As the action intensifies, we see four tribes, all flying their respective representative colors, standing before tribes all with different symbols of representation. I couldn’t make out two of them, but one tribe had a herd of elephants standing behind them, and the other had what looked like a lone wolf.
“Now to restore peace, I must find the last dragon.” She proclaims as the action hits its climax before revealing what she has to do in order to unify her people.
“My name is Raya,” she says with pride as the title slowly reveals itself. And it caps it off with some humor that shows how big Tuk Tuk has grown, and that he may be just a bit too big for Raya to roll over.
Raya and the Last Dragon went through some major changes since it was first announced back in 2019. Last month, we learned that Kelly Marie Tran would be replacing Cassie Steele in the titular role.
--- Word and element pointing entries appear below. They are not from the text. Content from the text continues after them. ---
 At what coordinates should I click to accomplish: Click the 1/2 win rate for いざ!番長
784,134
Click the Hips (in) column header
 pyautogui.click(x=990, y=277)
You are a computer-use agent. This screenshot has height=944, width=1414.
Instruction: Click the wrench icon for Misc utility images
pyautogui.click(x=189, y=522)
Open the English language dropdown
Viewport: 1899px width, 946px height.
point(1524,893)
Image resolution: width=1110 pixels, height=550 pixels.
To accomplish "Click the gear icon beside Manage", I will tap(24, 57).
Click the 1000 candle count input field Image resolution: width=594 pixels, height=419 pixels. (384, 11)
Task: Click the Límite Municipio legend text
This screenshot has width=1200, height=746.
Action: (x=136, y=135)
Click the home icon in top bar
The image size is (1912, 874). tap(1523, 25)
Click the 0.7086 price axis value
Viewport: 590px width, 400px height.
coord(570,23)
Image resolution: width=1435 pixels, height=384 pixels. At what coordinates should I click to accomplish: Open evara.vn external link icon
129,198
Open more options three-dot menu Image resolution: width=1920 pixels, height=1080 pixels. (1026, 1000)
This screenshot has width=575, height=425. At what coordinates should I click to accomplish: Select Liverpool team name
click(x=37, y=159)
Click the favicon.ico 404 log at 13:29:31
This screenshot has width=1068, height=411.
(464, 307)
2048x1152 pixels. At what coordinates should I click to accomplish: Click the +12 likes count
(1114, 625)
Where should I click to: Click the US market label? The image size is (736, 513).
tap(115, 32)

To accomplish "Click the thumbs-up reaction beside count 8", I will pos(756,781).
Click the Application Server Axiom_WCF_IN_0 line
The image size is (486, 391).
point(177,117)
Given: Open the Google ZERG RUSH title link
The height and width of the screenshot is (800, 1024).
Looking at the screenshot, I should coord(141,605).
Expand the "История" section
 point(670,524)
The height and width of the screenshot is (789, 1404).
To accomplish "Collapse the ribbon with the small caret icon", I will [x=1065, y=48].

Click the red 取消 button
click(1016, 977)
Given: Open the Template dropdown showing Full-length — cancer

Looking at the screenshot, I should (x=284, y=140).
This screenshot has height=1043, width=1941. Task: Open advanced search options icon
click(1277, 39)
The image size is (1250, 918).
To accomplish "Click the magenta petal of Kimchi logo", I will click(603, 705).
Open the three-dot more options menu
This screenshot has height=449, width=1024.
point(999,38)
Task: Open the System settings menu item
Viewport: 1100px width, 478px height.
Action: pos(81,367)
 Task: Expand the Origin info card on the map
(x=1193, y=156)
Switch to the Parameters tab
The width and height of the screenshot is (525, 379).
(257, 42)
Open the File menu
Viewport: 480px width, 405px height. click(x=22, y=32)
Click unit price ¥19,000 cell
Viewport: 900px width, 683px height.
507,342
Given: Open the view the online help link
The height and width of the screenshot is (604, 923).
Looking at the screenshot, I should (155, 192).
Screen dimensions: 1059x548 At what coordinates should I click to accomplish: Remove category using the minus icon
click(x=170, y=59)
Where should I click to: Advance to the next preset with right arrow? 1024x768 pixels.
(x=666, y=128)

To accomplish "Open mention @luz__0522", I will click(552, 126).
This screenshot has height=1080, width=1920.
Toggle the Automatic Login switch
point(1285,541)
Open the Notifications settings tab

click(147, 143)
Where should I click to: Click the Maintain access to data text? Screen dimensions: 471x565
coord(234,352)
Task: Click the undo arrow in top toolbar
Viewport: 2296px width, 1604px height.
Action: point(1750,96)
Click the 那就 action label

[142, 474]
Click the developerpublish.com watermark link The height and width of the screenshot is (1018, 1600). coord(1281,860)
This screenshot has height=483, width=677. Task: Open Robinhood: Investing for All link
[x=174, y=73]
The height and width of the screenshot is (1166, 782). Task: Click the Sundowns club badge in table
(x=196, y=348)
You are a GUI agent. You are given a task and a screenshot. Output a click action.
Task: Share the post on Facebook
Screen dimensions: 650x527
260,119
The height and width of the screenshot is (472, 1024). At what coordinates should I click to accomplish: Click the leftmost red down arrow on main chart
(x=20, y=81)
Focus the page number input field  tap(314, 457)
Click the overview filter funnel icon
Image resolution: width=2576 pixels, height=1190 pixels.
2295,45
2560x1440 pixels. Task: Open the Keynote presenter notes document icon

Additionally, Blindspotting helmer Carlos López Estrada will co-direct alongside Don Hall, while Vietnamese playwright Qui Nguyen is joins ‘Crazy Rich Asians’ scribe Adele Lim as a co-writer.
The film will take the same creative cues as Moana, where the creative team go on research trips in multiple in Southeast Asian countries such as Vietnam, Thailand, Cambodia, Malaysia, and the Philippines, and collaborated with anthropologists, linguists, dancers, and Gamelan musicians from Indonesia to add a cultural depth that is reverent.
Storytelling is essential to any Disney animated film, so it’s important to get the various aspects of those stories as well as draw out those cultural touchstones in a respectful manner. As an Chinese-Indonesian American, I cannot wait to see how Disney brings these stories to light as the world will get to see what the respective artistry and folklore means each nation that is being represented in the film.
Here’s the official plot synopsis for ‘Raya and the Last Dragon:’
Long ago, in the fantasy world of Kumandra, humans and dragons lived together in harmony. But when sinister monsters known as the Druun threatened the land, the dragons sacrificed themselves to save humanity. Now, 500 years later, those same monsters have returned and it’s up to a lone warrior, Raya, to track down the last dragon in order to finally stop the Druun for good. However, along her journey, she’ll learn that it’ll take more than dragon magic to save the world—it’s going to take trust as well.
‘Raya and The Last Dragon’ opens in theaters on March 21, 2021.